WORK ORDER 1:
Decide whether each statement below agrees with the Garmin watch comparison. Answer yes or no for each, and quote the exact words from the comparison that settle it.
(a) The Sapphire model of the Garmin Epix (Gen 2) has 32GB of storage.
(b) On the Garmin Fenix 7, replying to a phone call with text works on both Android and iOS.
(c) The Coros Vertix 2 has a battery that can last up to 60 days on a charge.
WORK ORDER 2: Please quote the part of the Garmin watch comparison starting with "garmin fenix 6 pro" and going on through "Fenix 7 or Epix.".

TEXT PROVIDED:
====
Garmin Fenix 7, 7S, and 7X

Base model: 16GB
Solar and Sapphire Solar models: 32GB

Garmin Epix (Gen 2)

Base model: 16GB
Sapphire model: 32GB

Compatibility

Garmin Fenix 7, 7S, and 7X

Android, iOS

Garmin Epix (Gen 2)

Android, iOS

Garmin Pay

Garmin Fenix 7, 7S, and 7X

Yes

Garmin Epix (Gen 2)

Yes

Smartwatch features

Garmin Fenix 7, 7S, and 7X

Connect IQ-compatible
Smartphone notifications
Text response/reject phone call with text (Android only)
Controls smartphone music
Plays and controls smartwatch music
Find my phone/find my watch
Incident Detection
LiveTrack

Garmin Epix (Gen 2)

Connect IQ-compatible
Smartphone notifications
Text response/reject phone call with text (Android only)
Controls smartphone music
Plays and controls smartwatch music
Find my phone/find my watch
Incident Detection
LiveTrack

Garmin Fenix 7 and Epix alternatives

garmin fenix 6 pro last activity health stats heart rate compass on wrist

Jimmy Westenberg / Android Authority

  • Garmin Fenix 6 series: Buying last-gen tech is a good way to save some cash and still get most of the features you want. The Garmin Fenix 6 series can often be found on sale for hundreds of dollars less than its launch price.
  • Coros Vertix 2: If battery life and GPS accuracy are most important to you, check out the Coros Vertix 2. Coros’ latest outdoor watch isn’t perfect, though it does offer unique features like multi-band GNSS and a battery that can last up to 60 days on a charge.
  • Garmin Venu 2 Plus: The Garmin Venu 2 Plus has an AMOLED display, as well as support for your smartphone’s voice assistant and on-wrist phone calls. Though we found it to be an overall solid multisport watch, it’s not as technically capable as the Fenix 7 or Epix.
  • Apple Watch Series 7: The Apple Watch Series 7 and Garmin Fenix 7 were made for different users. Still, it’s hard not to recommend Apple’s latest, as it is an all-around good smartwatch for sports tracking.
====
DATA EXCERPTS:

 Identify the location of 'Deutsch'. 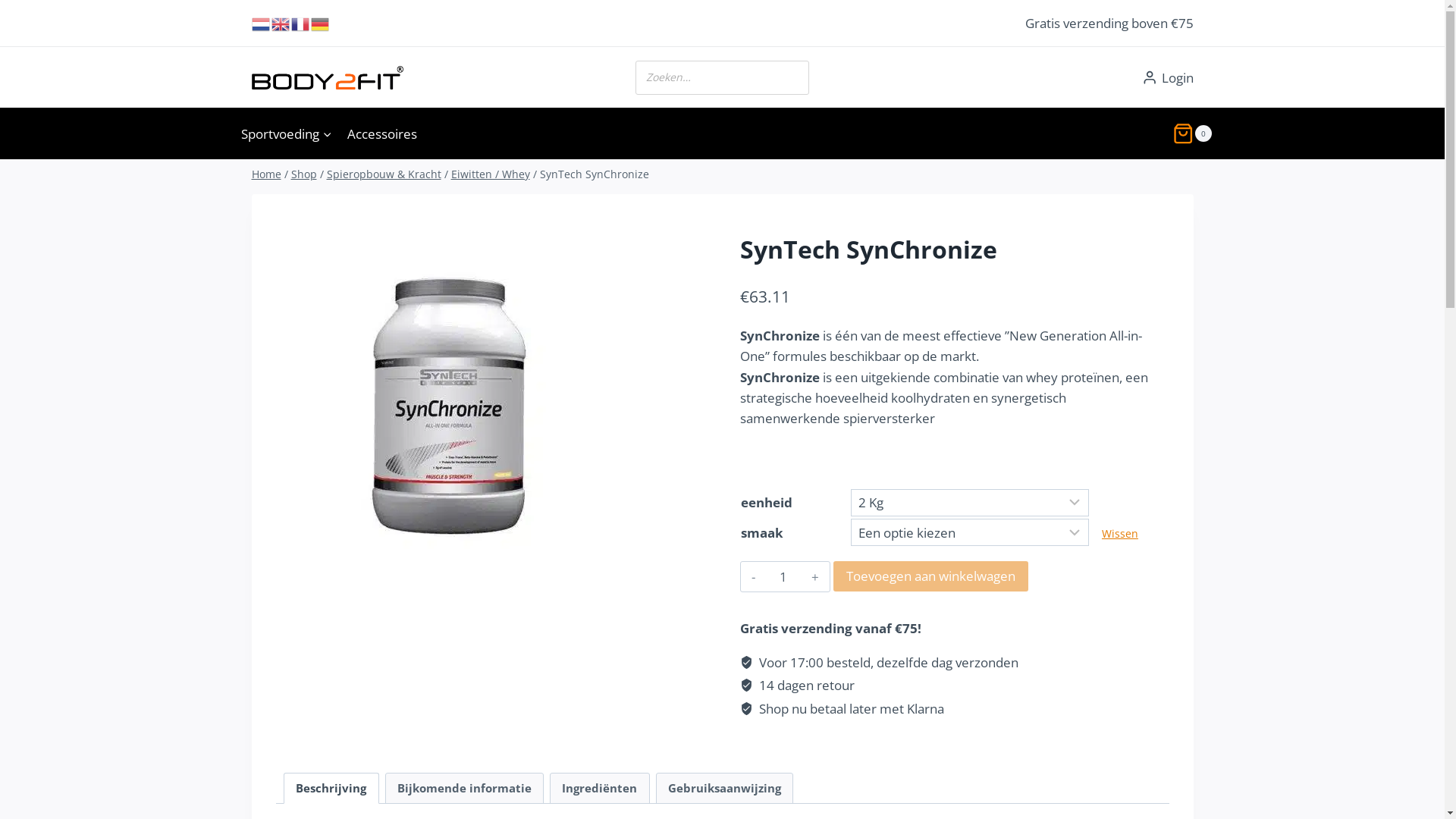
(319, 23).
====
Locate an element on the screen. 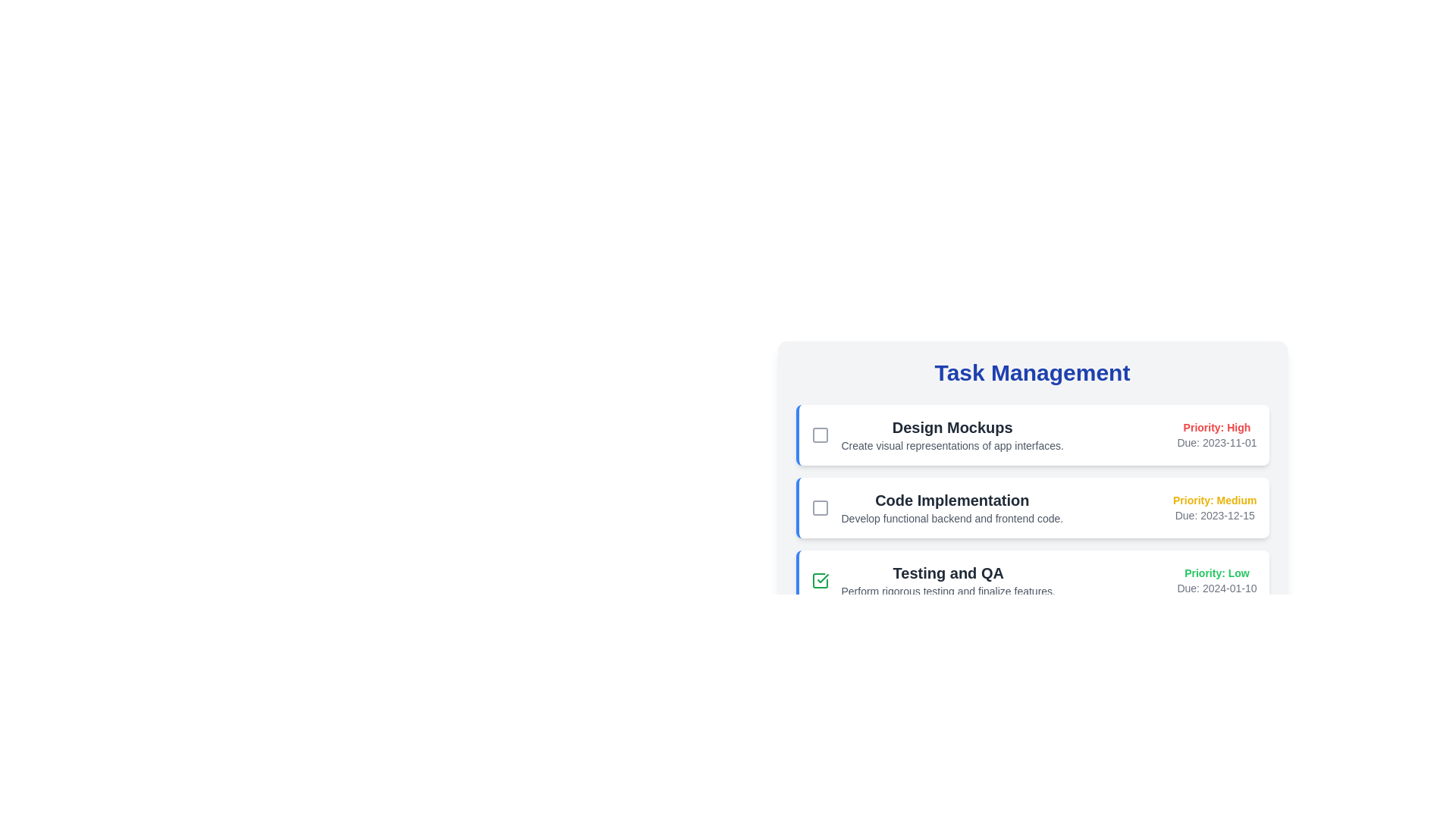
====
TASK RESPONSE 1:
(a) Yes: "Sapphire model: 32GB"
(b) No: "Text response/reject phone call with text (Android only)"
(c) Yes: "a battery that can last up to 60 days on a charge"

TASK RESPONSE 2:
garmin fenix 6 pro last activity health stats heart rate compass on wrist

Jimmy Westenberg / Android Authority

  • Garmin Fenix 6 series: Buying last-gen tech is a good way to save some cash and still get most of the features you want. The Garmin Fenix 6 series can often be found on sale for hundreds of dollars less than its launch price.
  • Coros Vertix 2: If battery life and GPS accuracy are most important to you, check out the Coros Vertix 2. Coros’ latest outdoor watch isn’t perfect, though it does offer unique features like multi-band GNSS and a battery that can last up to 60 days on a charge.
  • Garmin Venu 2 Plus: The Garmin Venu 2 Plus has an AMOLED display, as well as support for your smartphone’s voice assistant and on-wrist phone calls. Though we found it to be an overall solid multisport watch, it’s not as technically capable as the Fenix 7 or Epix.